Copy the records starting at the line containing "Image resolution: width=578" and ending at the end of the records, substituting "tag" for "label" and changing nothing else. Leave the pictures out of your answer.
Start of STORED DATA
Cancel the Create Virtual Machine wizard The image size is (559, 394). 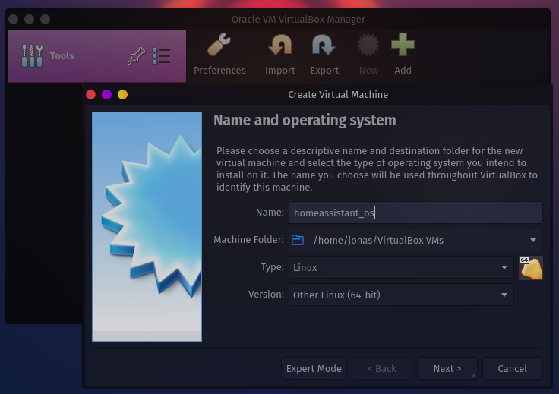pyautogui.click(x=512, y=368)
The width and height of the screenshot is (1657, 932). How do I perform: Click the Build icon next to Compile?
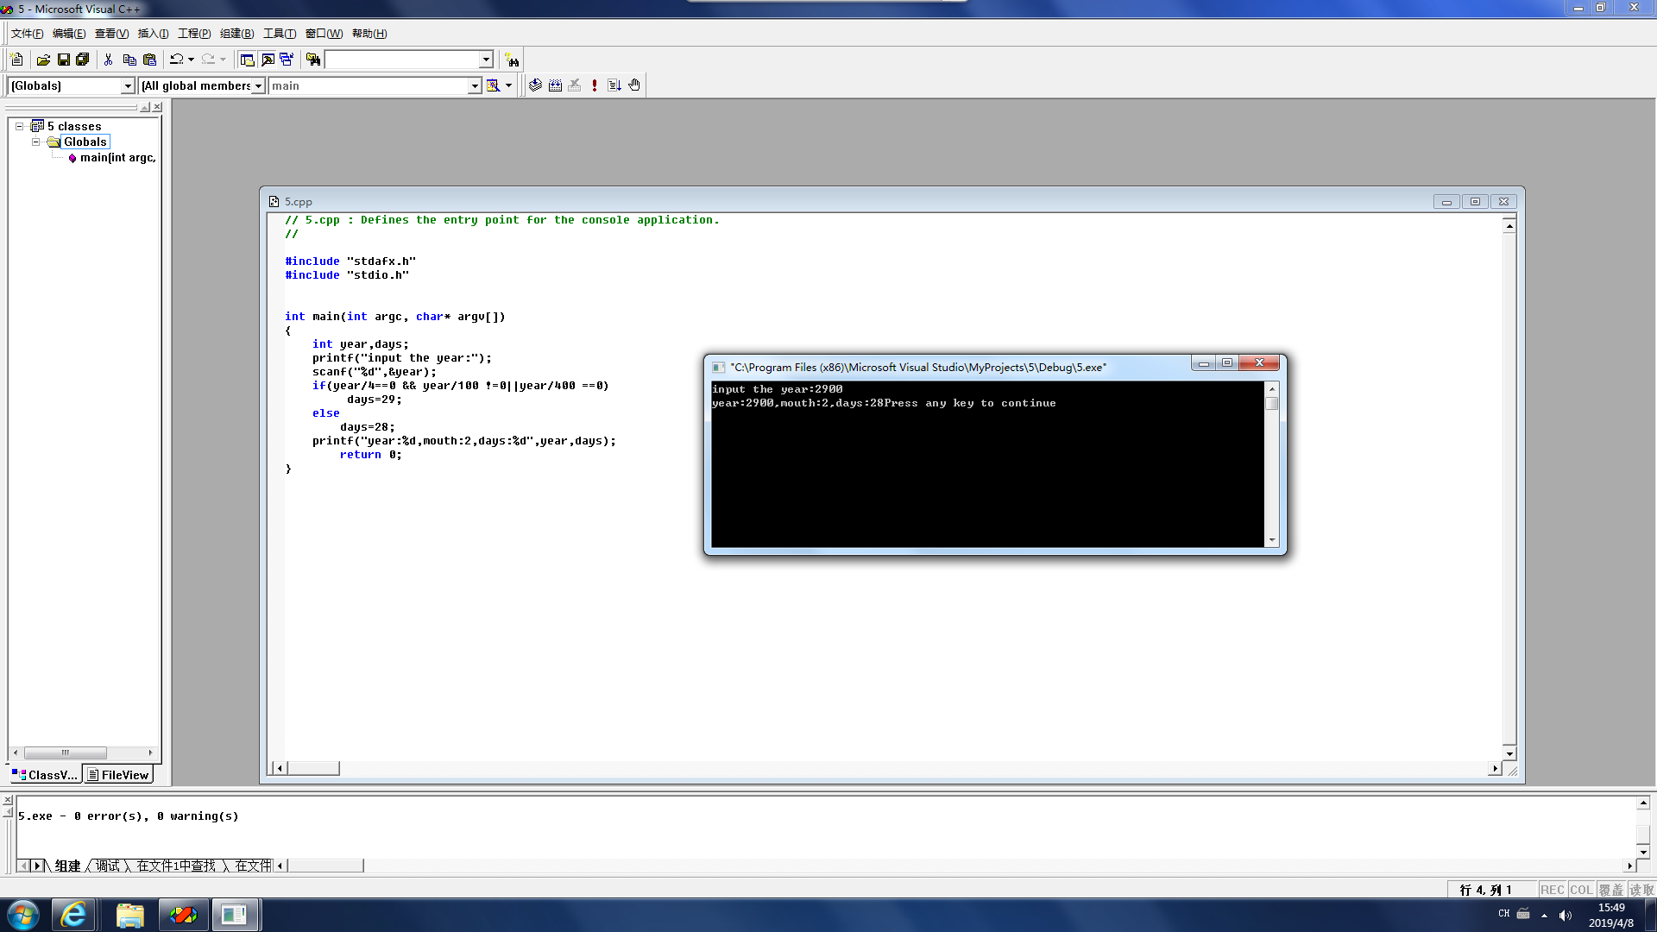coord(555,85)
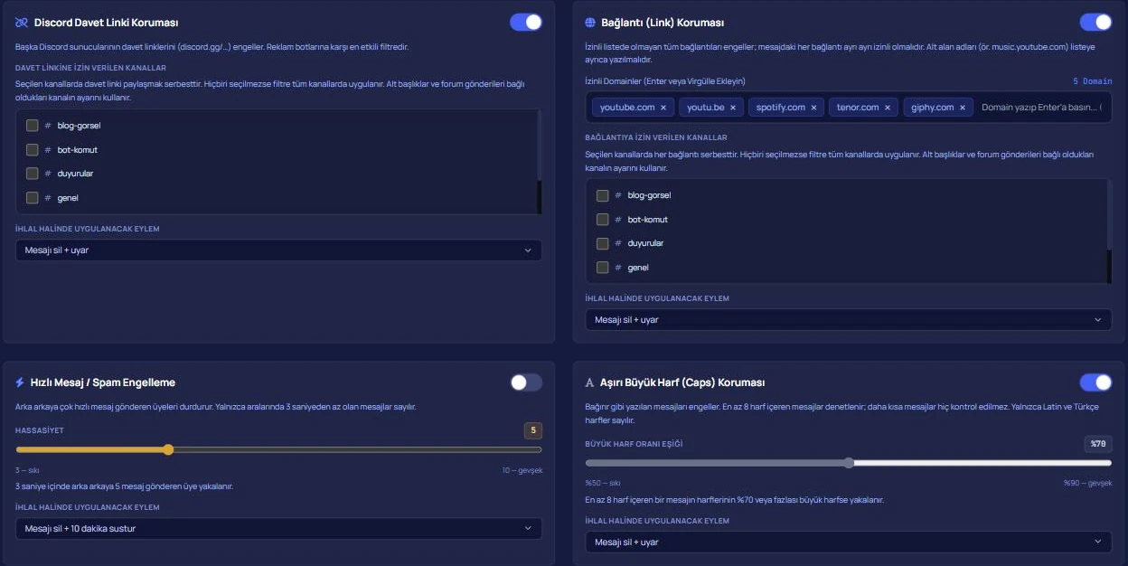This screenshot has width=1128, height=566.
Task: Remove youtube.com from allowed domains
Action: pos(663,108)
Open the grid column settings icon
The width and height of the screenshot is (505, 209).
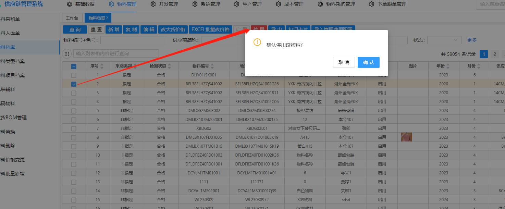tap(67, 54)
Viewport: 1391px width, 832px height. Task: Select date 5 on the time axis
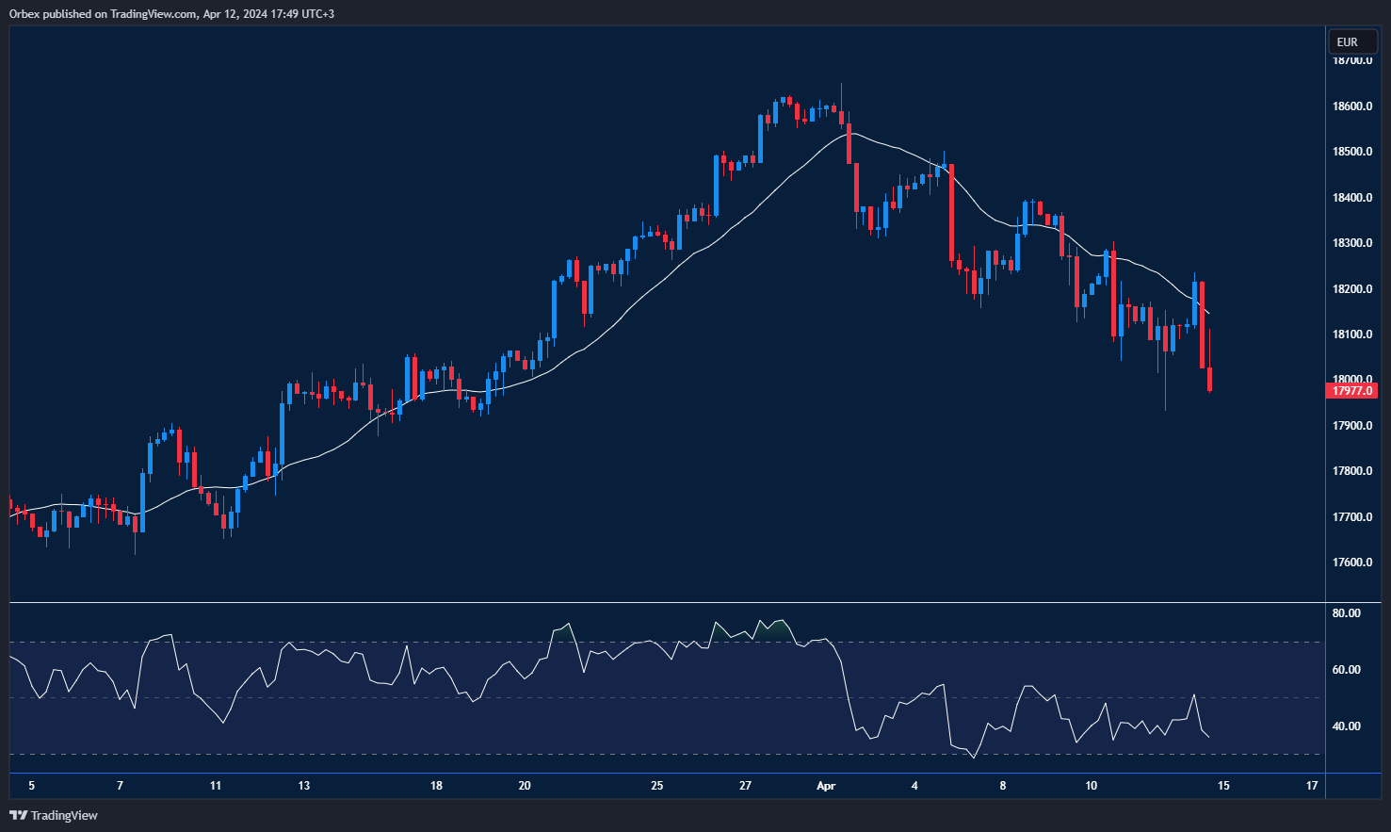tap(32, 786)
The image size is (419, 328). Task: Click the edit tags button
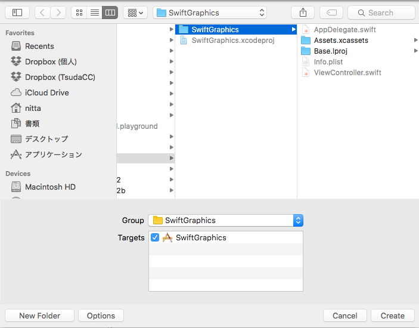tap(331, 13)
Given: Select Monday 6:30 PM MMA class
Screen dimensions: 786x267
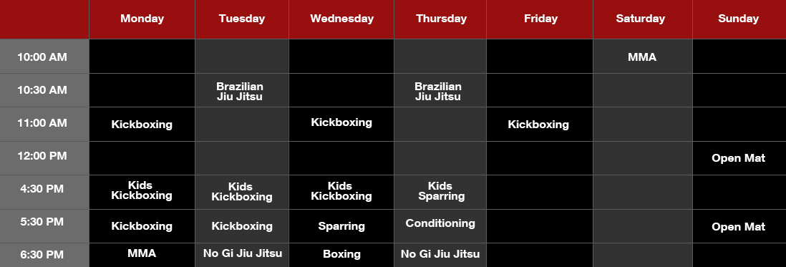Looking at the screenshot, I should pyautogui.click(x=142, y=253).
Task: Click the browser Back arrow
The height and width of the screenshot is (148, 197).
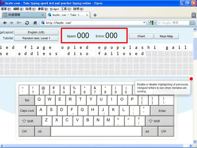Action: click(5, 23)
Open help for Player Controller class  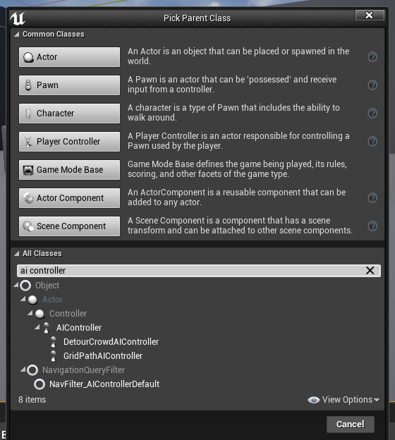pyautogui.click(x=372, y=142)
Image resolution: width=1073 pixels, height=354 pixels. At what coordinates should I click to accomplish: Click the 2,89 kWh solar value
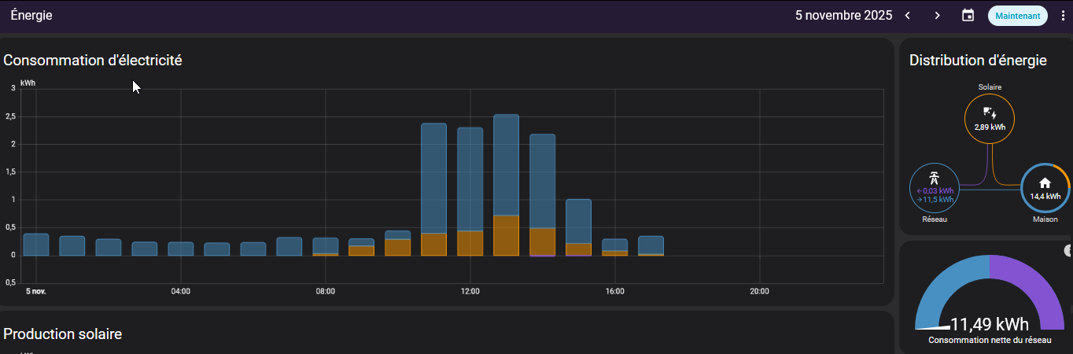click(x=989, y=127)
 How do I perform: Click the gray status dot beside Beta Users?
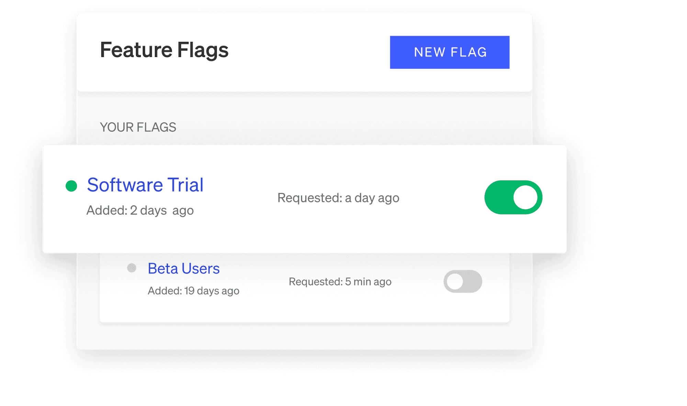[131, 268]
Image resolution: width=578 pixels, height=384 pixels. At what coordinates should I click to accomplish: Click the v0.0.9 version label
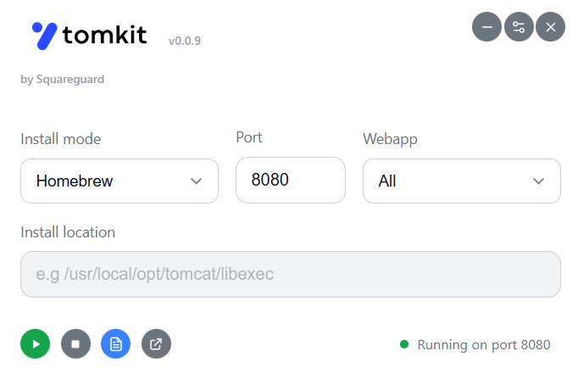point(184,40)
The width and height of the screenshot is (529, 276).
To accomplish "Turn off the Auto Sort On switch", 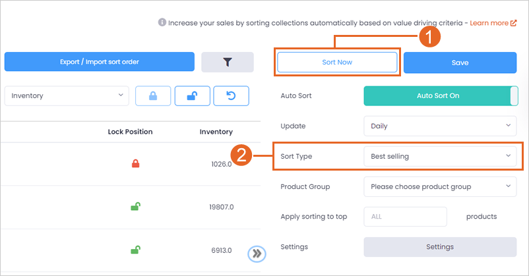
End of STORED DATA
- _RESULT OF THIS EXERCISE_
Image resolution: width=578 pixels, height=384 pixels. At what coordinates should I click to accomplish: Click the v0.0.9 version tag
point(184,40)
The width and height of the screenshot is (529, 276).
To accomplish "Turn off the Auto Sort On switch", 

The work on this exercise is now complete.